Localizing development, then, is aimed at changing the public sector systems that currently fail to be as inclusive, equitable or adaptive as they need to be in order to achieve development outcomes at the grassroots level.

Rather than using the terms decentralization (which until the early 2000s was almost exclusively associated with political, administrative, or fiscal decentralization reforms), the term localization is used more broadly to refer to the engagement by the central government of local governments and other subnational actors in pursuing inclusive governance and sustainable development. For instance, LPSA defines the local public sector as “the part of the public sector that interacts with citizens, civil society and the private sector in a localized manner. As such, it is where residents and businesses receive services from the public sector and where citizens regularly interact with public servants and government officials…. The most common way for the public sector to interact with people at the local level is through elected local governments.”

Localizing global development – a different application of the same term

In the last few years, the term ‘localization’ (or localizing global development or ‘locally-led development’) is increasingly being applied by some to refer to a phenomenon that has less to do with the local public sector, but instead, relates to efforts to shift power from actors in the Global North to actors in the Global South.
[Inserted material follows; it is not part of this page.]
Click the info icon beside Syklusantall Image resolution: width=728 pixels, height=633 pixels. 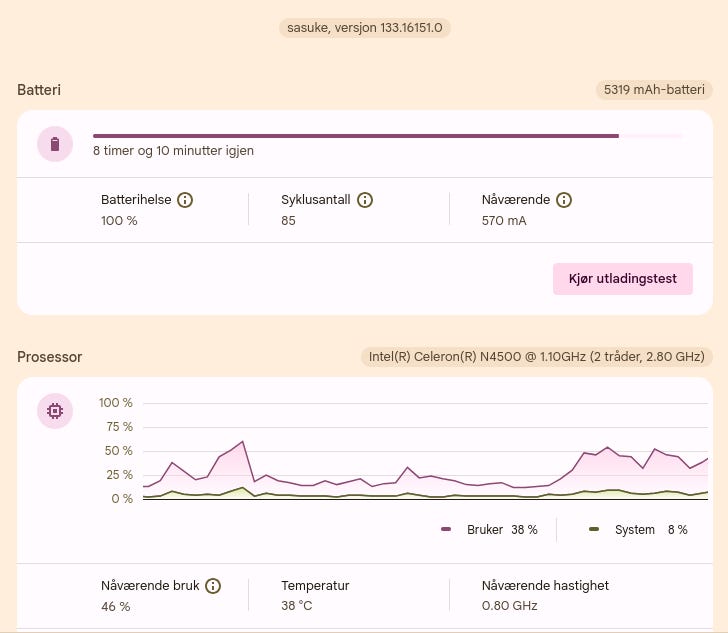[365, 200]
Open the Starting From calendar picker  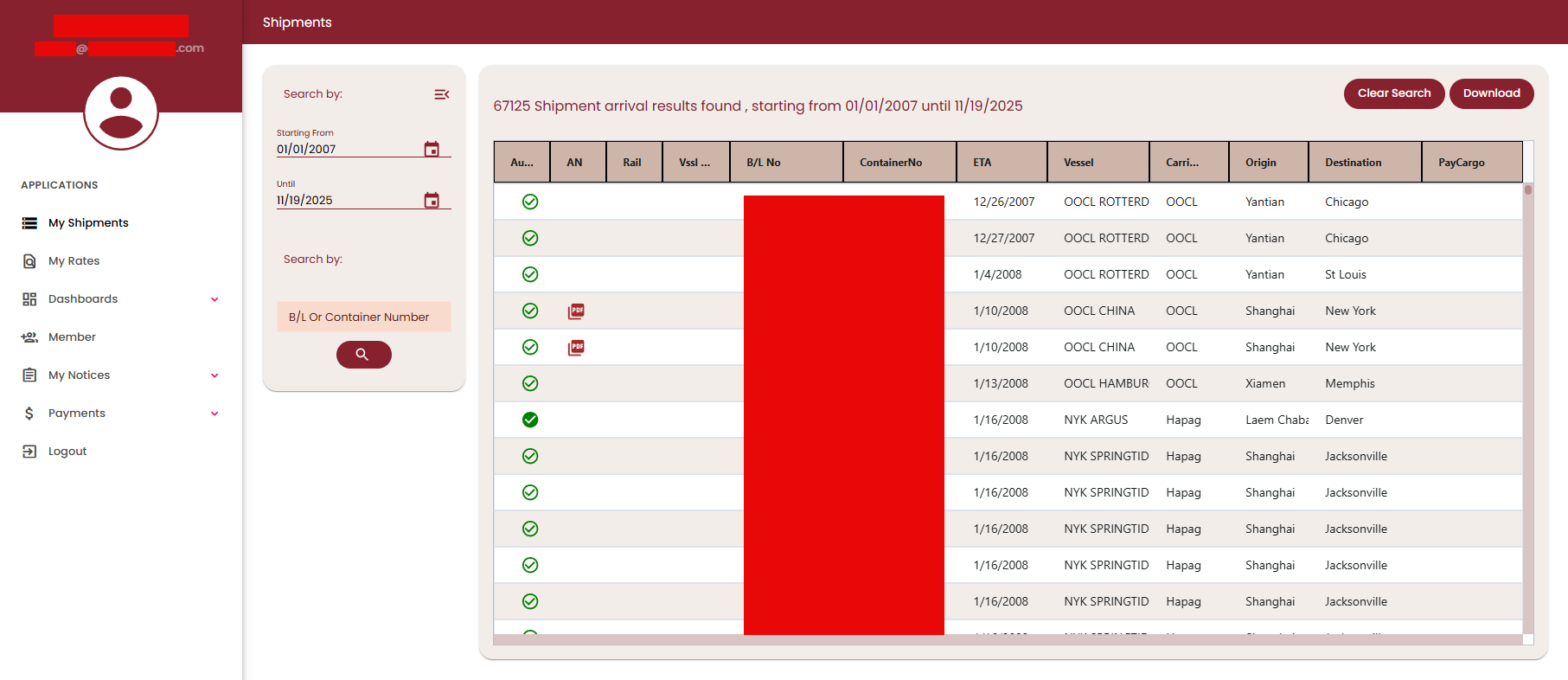click(432, 149)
One of the global organizations that frequently uses the term localization in this manner is the U.S. Agency for International Development (USAID). For instance, USAID’s new localization strategy defines localization as “the set of internal reforms, actions, and behavior changes that we are undertaking to ensure our work puts local actors in the lead, strengthens local systems, and is responsive to local communities”. A more careful reading of this strategy suggests that the term ‘local’ does not refer to local government institutions or other subnational actors. Instead, it appears that USAID’s aims is actually to pursue a set of reforms, actions, and behavior changes to ensure USAID’s work puts national actors in partner countries in the lead and strengthens national systems, in a way that is responsive to the needs of local communities.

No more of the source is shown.